# The task
What is wanted is an exact copy of the lines from the top of the listing through the line containing "Given: Click the line".
######
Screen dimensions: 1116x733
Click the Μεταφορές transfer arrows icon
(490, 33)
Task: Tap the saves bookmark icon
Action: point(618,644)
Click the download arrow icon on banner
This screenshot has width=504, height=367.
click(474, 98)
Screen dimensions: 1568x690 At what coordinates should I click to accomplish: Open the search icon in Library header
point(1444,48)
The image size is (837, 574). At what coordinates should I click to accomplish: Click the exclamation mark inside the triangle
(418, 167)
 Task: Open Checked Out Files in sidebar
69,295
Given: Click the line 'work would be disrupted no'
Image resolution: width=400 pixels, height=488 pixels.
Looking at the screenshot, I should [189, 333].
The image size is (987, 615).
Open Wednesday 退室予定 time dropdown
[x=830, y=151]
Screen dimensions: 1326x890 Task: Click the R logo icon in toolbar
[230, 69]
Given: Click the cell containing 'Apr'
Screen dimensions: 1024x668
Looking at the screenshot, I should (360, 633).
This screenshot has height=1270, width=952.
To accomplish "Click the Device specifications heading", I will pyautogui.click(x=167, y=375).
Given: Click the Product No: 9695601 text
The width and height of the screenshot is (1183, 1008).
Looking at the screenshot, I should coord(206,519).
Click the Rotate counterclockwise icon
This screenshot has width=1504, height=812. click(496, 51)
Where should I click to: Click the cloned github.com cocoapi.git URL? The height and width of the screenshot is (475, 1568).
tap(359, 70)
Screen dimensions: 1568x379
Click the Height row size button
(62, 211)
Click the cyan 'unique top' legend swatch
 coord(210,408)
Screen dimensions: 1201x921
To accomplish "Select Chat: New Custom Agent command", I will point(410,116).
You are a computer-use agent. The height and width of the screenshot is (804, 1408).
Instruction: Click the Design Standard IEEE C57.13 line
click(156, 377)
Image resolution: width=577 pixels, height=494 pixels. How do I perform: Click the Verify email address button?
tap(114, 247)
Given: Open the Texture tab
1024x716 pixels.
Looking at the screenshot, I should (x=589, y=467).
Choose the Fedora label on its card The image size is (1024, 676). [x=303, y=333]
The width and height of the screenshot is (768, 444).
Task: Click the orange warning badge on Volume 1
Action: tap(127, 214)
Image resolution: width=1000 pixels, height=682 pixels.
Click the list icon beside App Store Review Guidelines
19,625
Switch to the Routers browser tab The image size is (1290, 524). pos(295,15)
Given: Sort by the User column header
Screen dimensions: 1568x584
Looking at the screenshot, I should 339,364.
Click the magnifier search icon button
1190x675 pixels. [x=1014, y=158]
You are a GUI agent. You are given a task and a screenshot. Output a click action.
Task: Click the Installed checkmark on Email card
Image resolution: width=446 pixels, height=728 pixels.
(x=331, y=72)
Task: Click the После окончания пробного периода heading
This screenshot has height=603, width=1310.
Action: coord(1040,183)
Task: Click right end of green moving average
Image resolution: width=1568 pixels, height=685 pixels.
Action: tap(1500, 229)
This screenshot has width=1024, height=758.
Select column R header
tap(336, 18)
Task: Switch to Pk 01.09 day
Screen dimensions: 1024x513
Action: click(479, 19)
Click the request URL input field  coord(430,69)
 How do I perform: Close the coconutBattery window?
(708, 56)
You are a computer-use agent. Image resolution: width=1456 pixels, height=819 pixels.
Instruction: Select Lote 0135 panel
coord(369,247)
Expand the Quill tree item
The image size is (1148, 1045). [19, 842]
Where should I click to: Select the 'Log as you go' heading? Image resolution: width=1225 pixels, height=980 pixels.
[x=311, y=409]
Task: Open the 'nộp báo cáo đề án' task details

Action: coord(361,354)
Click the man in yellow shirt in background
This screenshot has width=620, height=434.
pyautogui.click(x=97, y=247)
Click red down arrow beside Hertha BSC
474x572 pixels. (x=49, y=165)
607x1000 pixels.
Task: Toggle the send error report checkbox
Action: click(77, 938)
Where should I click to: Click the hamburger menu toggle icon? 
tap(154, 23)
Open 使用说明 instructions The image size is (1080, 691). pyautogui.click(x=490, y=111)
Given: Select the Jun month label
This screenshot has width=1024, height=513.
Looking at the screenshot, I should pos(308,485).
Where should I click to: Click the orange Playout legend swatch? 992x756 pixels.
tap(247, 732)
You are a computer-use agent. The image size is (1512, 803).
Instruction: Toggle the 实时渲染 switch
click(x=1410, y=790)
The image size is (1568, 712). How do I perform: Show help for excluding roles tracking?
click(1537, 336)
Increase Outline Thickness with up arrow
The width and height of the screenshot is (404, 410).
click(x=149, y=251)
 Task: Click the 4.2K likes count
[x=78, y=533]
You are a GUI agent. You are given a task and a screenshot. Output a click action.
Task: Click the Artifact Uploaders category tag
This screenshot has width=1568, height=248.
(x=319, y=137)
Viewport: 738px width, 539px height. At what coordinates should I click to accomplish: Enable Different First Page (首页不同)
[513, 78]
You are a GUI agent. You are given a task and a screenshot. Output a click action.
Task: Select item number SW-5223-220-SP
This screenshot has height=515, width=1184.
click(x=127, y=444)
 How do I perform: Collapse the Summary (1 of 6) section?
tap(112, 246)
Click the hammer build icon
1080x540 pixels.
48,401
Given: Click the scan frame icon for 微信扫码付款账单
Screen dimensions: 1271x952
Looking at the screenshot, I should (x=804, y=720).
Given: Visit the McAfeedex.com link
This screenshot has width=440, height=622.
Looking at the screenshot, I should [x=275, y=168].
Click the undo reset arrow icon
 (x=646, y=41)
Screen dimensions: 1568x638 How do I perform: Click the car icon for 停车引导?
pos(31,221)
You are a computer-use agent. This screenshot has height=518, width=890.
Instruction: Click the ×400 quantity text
######
# Task output
Screen dimensions: 1116x733
Click the Μεταφορές transfer arrows icon
(490, 33)
Task: Tap the saves bookmark icon
Action: point(618,644)
Click the download arrow icon on banner
This screenshot has width=504, height=367.
click(474, 98)
Screen dimensions: 1568x690 At what coordinates should I click to accomplish: Open the search icon in Library header
point(1444,48)
The image size is (837, 574). At what coordinates should I click to accomplish: Click the exclamation mark inside the triangle
(418, 167)
 Task: Open Checked Out Files in sidebar
69,295
Given: Click the line 'work would be disrupted no'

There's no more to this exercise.